Summary of Principles
Principle 1 - Accountability
PMDI is responsible for personal information under its control and shall designate one or more persons who are accountable for the company's compliance with the following principles.
Principle 2 - Identifying Purposes for Collection of Personal Information
PMDI shall identify the purposes for which personal information is collected at or before the time the information is collected.
Principle 3 - Obtaining Consent for Collection, Use or Disclosure of Personal Information
The knowledge and consent of a customer or employee are required for the collection, use, or disclosure of personal information, except where inappropriate.
Principle 4 - Limiting Collection of Personal Information
PMDI shall limit the collection of personal information to that which is necessary for the purposes identified by the company. PMDI shall collect personal information by fair and lawful means.
Principle 5 - Limiting Use, Disclosure, and Retention of Personal Information
PMDI shall not use or disclose personal information for purposes other than those for which it was collected, except with the consent of the individual or as required by law. PMDI shall retain personal information only as long as necessary for the fulfillment of those purposes.
Principle 6 - Accuracy of Personal Information
Personal information shall be as accurate, complete and up-to-date as is necessary for the purposes for which it is to be used.
Principle 7 - Security Safeguards
PMDI shall protect personal information by security safeguards appropriate to the sensitivity of the information.
Principle 8 - Openness Concerning Policies and Practices
PMDI shall make readily available to customers and employees specific information about its policies and practices relating to the management of personal information.
Principle 9 - Customer and Employee Access to Personal Information
PMDI shall inform a customer or employee of the existence, use, and disclosure of his or her personal information upon written request and shall give the individual access to that information. A customer or employee shall be able to challenge the accuracy and completeness of the information and have it amended as appropriate.
Principle 10 - Challenging Compliance
Scope and Application
The Policy applies to personal information about PMDI's customers and employees that is collected, used, or disclosed by PMDI.
The Policy applies to the management of personal information under its control.
The Policy does not impose any limits on the collection, use or disclosure of the following information by PMDI:
a) an employee's name, title, business address or business telephone number; or
b) other information about the customer or employee that is publicly available and is specified by regulation pursuant to the Personal Information Protection and Electronic Documents Act.
The Policy does not apply to information regarding PMDI corporate customers; however, such information is protected by other PMDI policies and practices and through contractual arrangements.
agent - an authorized representative or service provider acting on behalf of PMDI.
collection - the act of gathering, acquiring, recording, or obtaining personal information from any source, including third parties, by any means.
consent - voluntary agreement with the collection, use and disclosure of personal information for defined purposes.
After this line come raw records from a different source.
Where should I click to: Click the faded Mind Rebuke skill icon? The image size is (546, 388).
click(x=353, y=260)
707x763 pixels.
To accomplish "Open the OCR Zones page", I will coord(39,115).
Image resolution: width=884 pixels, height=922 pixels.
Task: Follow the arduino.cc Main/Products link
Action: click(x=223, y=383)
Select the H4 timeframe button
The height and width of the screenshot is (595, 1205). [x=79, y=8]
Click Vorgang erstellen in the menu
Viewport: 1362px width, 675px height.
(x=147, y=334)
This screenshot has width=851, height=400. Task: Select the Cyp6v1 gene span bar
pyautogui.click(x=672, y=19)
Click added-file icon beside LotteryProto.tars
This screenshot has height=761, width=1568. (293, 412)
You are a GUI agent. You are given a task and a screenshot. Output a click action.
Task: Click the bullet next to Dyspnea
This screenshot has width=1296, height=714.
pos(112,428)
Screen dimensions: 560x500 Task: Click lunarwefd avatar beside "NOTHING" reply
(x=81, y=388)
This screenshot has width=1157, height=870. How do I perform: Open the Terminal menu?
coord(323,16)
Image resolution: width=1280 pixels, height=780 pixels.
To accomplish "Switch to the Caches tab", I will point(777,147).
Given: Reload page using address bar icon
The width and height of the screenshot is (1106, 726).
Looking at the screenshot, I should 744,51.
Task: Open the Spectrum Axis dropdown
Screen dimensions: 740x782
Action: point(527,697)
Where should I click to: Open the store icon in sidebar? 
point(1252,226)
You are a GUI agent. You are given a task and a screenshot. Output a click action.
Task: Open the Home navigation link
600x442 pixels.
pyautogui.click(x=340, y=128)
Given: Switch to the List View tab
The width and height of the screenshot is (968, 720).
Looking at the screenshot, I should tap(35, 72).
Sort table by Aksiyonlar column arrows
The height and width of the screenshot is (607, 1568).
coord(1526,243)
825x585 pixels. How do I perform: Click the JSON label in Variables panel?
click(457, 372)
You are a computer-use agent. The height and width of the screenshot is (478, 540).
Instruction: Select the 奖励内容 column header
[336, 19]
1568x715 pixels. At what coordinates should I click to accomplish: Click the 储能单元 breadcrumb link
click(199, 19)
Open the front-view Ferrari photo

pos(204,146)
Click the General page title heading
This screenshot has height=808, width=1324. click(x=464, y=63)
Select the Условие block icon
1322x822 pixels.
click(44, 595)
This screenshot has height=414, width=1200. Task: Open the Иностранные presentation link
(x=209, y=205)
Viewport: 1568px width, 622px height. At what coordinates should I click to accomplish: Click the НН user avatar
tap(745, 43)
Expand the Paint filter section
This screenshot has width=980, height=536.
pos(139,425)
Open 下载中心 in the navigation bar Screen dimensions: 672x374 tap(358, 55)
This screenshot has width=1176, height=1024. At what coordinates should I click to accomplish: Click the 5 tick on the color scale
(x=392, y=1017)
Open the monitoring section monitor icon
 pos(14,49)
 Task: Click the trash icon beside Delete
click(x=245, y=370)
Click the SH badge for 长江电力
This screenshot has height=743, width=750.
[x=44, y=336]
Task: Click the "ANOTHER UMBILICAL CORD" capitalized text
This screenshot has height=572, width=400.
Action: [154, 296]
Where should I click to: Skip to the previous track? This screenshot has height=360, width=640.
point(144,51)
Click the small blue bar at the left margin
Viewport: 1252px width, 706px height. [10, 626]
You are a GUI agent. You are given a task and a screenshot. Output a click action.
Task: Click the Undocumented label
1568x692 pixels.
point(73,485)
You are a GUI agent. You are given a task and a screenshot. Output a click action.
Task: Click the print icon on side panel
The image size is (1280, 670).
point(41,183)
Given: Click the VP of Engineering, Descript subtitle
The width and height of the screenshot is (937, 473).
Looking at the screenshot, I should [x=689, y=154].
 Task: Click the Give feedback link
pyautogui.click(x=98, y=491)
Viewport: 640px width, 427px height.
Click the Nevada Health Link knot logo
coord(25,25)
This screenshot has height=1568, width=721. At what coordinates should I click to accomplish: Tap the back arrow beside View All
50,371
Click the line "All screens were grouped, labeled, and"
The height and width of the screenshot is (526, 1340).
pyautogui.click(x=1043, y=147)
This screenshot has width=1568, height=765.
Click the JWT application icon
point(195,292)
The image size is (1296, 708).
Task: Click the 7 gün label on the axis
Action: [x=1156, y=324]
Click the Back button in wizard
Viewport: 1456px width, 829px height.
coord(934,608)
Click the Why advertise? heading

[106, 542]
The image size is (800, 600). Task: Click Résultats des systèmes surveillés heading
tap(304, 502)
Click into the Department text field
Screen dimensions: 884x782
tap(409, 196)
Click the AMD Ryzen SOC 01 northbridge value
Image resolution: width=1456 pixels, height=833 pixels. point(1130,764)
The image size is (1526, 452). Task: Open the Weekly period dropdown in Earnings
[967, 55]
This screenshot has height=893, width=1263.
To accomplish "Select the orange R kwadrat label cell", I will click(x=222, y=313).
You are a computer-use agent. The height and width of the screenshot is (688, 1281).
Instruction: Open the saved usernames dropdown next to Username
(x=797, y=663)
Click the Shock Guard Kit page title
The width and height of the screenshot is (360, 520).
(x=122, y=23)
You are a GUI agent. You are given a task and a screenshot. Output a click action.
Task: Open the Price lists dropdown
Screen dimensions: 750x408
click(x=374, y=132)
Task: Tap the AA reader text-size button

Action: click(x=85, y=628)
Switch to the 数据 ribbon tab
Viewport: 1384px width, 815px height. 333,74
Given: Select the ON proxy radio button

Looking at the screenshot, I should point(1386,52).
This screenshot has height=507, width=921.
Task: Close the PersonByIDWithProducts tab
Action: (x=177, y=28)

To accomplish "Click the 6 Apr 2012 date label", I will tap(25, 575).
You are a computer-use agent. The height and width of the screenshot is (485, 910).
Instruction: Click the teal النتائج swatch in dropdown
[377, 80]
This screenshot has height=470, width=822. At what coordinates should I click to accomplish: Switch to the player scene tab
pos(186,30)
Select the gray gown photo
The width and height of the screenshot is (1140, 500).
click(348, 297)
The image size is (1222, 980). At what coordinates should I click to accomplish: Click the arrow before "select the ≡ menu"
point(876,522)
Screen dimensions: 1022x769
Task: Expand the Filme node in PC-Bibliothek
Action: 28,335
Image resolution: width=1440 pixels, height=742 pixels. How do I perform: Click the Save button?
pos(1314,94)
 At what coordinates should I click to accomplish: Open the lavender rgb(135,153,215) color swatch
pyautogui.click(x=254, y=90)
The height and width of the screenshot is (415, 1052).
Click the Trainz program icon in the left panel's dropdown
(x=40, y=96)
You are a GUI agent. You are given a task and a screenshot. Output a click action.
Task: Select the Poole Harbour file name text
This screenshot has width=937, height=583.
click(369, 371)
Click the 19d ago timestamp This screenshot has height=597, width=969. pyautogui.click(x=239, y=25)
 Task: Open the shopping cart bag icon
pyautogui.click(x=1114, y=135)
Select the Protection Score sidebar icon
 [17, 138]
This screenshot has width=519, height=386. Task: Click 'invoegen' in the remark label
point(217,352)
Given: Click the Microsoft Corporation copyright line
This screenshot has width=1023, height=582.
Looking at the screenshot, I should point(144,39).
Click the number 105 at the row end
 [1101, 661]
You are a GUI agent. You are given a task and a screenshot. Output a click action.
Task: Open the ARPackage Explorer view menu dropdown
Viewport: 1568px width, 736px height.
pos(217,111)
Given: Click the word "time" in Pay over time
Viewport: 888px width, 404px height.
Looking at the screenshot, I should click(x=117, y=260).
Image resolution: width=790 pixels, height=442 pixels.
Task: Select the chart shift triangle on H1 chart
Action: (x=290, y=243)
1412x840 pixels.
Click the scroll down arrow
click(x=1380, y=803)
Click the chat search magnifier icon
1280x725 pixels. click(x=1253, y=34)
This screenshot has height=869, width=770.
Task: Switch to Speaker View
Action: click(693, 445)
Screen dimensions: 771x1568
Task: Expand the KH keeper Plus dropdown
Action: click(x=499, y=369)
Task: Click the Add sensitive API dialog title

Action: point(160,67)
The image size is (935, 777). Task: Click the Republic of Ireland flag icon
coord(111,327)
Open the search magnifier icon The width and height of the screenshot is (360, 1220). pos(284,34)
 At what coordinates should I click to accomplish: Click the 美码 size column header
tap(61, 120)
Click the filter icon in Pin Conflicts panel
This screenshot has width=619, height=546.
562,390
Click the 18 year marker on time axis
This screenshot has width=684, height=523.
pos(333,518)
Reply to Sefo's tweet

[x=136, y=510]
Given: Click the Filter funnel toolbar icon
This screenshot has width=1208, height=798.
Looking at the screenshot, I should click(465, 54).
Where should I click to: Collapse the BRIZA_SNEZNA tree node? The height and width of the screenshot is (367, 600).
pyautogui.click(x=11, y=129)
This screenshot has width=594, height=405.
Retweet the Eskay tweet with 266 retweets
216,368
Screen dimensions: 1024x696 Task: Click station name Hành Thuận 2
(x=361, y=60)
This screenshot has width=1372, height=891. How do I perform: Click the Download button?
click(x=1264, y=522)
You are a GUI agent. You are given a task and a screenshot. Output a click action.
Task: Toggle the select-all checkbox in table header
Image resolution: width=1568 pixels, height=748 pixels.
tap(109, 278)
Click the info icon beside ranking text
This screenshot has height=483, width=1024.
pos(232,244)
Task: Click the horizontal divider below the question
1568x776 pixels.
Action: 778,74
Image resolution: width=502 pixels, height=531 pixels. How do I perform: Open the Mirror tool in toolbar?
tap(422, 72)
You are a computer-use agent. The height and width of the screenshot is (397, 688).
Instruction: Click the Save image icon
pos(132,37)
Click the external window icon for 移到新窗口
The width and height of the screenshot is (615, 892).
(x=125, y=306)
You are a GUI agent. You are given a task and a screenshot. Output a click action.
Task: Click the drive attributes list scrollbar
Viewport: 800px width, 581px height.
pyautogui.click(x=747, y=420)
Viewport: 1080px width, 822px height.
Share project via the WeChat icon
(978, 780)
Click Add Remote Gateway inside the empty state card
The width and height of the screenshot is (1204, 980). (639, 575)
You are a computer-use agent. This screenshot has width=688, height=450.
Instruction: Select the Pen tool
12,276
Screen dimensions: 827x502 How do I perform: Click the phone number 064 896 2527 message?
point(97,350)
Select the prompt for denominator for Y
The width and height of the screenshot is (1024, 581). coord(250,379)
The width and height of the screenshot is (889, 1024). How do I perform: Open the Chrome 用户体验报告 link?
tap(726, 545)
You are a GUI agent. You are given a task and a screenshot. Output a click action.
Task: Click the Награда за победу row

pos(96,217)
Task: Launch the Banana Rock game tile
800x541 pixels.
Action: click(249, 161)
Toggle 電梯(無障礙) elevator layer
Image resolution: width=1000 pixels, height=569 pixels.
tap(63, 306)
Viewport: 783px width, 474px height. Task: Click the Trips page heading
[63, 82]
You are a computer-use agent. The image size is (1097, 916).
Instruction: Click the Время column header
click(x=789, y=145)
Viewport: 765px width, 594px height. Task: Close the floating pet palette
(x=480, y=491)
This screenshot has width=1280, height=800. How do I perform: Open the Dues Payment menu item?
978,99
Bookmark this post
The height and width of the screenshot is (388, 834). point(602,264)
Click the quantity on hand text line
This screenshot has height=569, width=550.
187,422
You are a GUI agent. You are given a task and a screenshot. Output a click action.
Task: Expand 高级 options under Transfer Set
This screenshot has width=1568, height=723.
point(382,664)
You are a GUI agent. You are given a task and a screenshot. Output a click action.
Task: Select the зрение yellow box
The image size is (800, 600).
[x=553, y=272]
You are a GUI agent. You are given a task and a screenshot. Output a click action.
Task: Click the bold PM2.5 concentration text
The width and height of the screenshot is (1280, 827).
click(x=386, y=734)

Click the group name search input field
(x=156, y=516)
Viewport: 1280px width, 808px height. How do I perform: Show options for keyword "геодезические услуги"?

Consent can be either express or implied and can be provided directly by the individual, by his or her legal guardian or by a person having power of attorney for the individual. Express consent can be given orally, electronically or in writing, but is always unequivocal and does not require any inference on the part of PMDI. Implied consent is consent that can reasonably be inferred from an individual's action or inaction.
customer - an individual who (a) uses, or applies to use, the products or services of PMDI; or (b) corresponds with PMDI.
disclosure - making personal information available to a third party.
employee - a current or former employee or pensioner of PMDI.
personal information - information about an identifiable customer or an employee, but does not include aggregate information that cannot be associated with a specific individual.
For a customer, such information includes a customer's credit information, billing records, service and equipment, and any recorded complaints.
For an employee, such information includes information found in personal employment files, performance appraisals, and benefits information, but does not include the employee's name, title, business address (including e-mail address) or business telephone or fax numbers.
third party - an individual other than the subject customer, employee or his or her respective agent or an organization other than PMDI.
use - the treatment, handling, and management of personal information by and within PMDI.